Calculate the number of SDR's in $A_i:=\{1,\dots,n\}\setminus\{i\}$ Suppose that $A_1,A_2,\dots,A_n$ are sets, which we refer to as a set system. A (complete) system of distinct representatives is a set $\{x_1,x_2,\ldots,x_n\}$ such that $x_i \in A_i$ for all $i$, and no two of the $x_i$ are the same.
Now, Calculate the number of SDR's in $A_i:=\{1,\dots,n\}\setminus\{i\}$  
Note : This question may be related to Hall's theorem.But i don't know how to calculate the number of SDR's. i just know that they exist.
 A: You can think of each SDR as a bijection $s:[n]\to[n]$ that satisfies the condition that $s(k)\ne k$ for each $k\in[n]$; this is precisely what is meant by the term derangement in bof’s hint and Wikipedia reference. This is a rather difficult question, since there is no nice closed form in terms of $n$ for the number of such bijections. There are a couple of nice recurrences, and there is a fairly nice summation formula that can be derived from the inclusion-exclusion principle, but if you’ve not done much combinatorics, I suspect that it will be pretty hard to come up with the summation formula. Since the formula is given in the Wikipedia article on derangements, I’ll show you how it can be derived.
For the summation formula, let $B_k$ be the set of bijections $s:[n]\to[n]$ such that $s(k)=k$, the ones that are ‘bad’ at $k$. There are $n!$ bijections from $[n]$ to $[n]$ altogether, and we want to remove from this collection those belonging to $\bigcup_{k=1}^nB_k$, so we want to know $\left|\bigcup_{k=1}^nB_k\right|$. 
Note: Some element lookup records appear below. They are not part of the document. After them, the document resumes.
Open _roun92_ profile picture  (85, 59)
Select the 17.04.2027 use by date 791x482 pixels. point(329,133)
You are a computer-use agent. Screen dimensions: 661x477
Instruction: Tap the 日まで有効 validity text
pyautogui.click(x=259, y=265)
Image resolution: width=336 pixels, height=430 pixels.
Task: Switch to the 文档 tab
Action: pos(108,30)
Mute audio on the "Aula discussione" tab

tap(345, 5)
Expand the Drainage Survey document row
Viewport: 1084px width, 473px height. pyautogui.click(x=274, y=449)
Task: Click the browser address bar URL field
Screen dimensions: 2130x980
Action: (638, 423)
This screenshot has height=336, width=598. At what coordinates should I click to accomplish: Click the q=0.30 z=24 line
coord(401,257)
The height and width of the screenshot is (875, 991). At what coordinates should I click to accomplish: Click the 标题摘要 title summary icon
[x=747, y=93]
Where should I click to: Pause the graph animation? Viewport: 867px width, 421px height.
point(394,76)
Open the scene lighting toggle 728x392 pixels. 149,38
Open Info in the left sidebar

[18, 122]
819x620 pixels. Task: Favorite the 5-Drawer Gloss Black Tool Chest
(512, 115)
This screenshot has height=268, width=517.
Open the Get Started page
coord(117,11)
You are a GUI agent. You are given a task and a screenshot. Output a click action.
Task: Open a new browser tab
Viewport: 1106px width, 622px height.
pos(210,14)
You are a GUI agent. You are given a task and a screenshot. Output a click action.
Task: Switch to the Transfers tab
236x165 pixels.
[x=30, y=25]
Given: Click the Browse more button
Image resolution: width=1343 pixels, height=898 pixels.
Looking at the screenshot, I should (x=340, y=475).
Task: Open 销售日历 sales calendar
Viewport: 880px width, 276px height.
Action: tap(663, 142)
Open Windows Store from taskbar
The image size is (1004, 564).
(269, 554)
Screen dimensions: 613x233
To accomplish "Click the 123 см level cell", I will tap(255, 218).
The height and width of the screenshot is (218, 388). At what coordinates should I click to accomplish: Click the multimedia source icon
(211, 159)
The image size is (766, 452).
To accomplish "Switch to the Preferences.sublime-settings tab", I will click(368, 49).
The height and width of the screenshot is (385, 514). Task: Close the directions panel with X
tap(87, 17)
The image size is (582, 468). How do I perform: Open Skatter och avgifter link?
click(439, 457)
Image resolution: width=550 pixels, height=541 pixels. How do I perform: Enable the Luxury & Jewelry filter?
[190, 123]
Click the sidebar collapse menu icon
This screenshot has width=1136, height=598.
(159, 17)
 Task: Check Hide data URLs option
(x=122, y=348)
Suppose that $\varnothing\ne I\subseteq[n]$. A bijection $s$ on $[n]$ belongs to $\bigcap_{k\in I}B_k$ precisely when $s\upharpoonright I$ is the identity on $I$, and $s\upharpoonright\left([n]\setminus I\right)$ is a permutation of $[n]\setminus I$. There are $\left(n-|I|\right)!$ permutations of $[n]\setminus I$, so
$$\left|\bigcap_{k\in I}B_k\right|=\left(n-|I|\right)!\;.$$
From the inclusion-exclusion principle we now have 
$$\begin{align*}
\left|\bigcup_{k=1}^nB_k\right|&=\sum_{\varnothing\ne I\subseteq[n]}(-1)^{|I|+1}\left|\bigcap_{k\in I}B_k\right|\\
&=\sum_{\varnothing\ne I\subseteq[n]}(-1)^{|I|+1}\left(n-|I|\right)!\\
&=\sum_{k=1}^n(-1)^{k+1}\binom{n}k(n-k)!\;,
\end{align*}$$
since there are $\binom{n}k$ subsets of $[n]$ of cardinality $k$, and hence
$$\begin{align*}
n!-\left|\bigcup_{k=1}^nB_k\right|&=\sum_{\varnothing\ne I\subseteq[n]}(-1)^{|I|+1}\left|\bigcap_{k\in I}B_k\right|\\
&=n!+\sum_{k=1}^n(-1)^k\binom{n}k(n-k)!\\
&=\sum_{k=0}^n(-1)^k\binom{n}k(n-k)!\\
&=n!\sum_{k=0}^n\frac{(-1)^k}{k!}\;,
\end{align*}$$
which is very close to $\frac{n!}e$ even for quite small $n$.